Im Übrigen kann Regisseur Diaz seine Sympathie für den Taugenichts Darius kaum verleugnen. Timo Senff gehören die besten Pointen und die Frauen. Der Reihe nach. Das steht auch so im Stück, ergibt in Mannheim jedoch ein umständliches Gewuschel und Gekuschel unter der Federdecke. Das ist kein Slapstick mehr, und noch keine Bettszene. Dagegen geht es in Basel abstrakter zu, nahezu unterkühlt. Düggelin hält die Figuren auf Abstand, vor und nach dem Sex – und das wird der erotischen Temperatur unter den Protagonisten vollauf gerecht.

Der Rat des Vaters

Wem nun zu den «Lieblingsmenschen» der Begriff «Gebrauchsdramatik» einfällt, liegt damit goldrichtig. So ein Stück gehört gespielt – und gesehen. Hat die Autorin daran geglaubt, dass ihr Text so gut funktionieren würde? «Ein bisschen schon», erwidert sie und überspielt die kleine Eitelkeit mit ihrem entwaffnenden Lachen. Aber im Ernst: Sie achte am Schreibtisch sehr darauf, dass ihre Dialoge auch nach Dialogen klingen. «Ich kann drei Stunden mit einem Wort verbringen.» Insofern ist die Schauspielerin Laura de Weck die erste Kritikerin der Autorin Laura de Weck. Eine heimliche Perfektionistin sei sie. Sagt’s und lacht wieder so entwaffnend.

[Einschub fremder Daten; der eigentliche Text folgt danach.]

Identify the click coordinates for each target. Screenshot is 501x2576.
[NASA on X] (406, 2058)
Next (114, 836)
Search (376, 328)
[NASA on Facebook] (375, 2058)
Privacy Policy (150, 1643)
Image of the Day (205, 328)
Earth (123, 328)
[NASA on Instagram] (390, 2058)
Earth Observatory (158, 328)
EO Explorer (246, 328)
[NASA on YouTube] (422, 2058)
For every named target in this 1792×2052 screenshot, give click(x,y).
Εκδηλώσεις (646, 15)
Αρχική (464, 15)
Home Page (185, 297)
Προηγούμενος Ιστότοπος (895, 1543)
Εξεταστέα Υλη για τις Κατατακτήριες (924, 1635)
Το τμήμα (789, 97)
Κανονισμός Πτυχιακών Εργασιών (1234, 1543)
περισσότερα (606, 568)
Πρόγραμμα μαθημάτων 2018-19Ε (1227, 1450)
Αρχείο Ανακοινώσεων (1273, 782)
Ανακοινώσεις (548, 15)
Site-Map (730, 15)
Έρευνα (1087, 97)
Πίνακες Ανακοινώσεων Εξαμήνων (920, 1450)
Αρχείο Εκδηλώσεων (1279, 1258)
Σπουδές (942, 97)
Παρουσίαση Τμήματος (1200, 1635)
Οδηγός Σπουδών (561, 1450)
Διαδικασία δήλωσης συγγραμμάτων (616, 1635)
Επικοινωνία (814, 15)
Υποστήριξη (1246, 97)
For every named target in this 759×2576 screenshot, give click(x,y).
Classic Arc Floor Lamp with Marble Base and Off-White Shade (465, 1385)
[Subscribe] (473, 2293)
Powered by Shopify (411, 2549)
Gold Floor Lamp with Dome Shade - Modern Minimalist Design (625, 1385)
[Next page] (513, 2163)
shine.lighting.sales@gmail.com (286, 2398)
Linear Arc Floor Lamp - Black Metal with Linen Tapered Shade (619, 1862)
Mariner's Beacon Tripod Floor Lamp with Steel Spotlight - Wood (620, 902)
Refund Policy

Vorerst will sie allen Angeboten zum Trotz unbedingt ihren eigenen Rhythmus durchhalten: «Ich versuche, mich nicht unter Druck setzen zu lassen und gleich die nächsten drei Stücke schreiben zu müssen. Das kann ich im Moment nicht, da hätte ich auch gerade keine Idee für.» Wie hat ihr der Vater im Umgang mit dem Medienhype geraten? «Bleib du selbst.» Bisher hat Laura de Weck damit keine Probleme.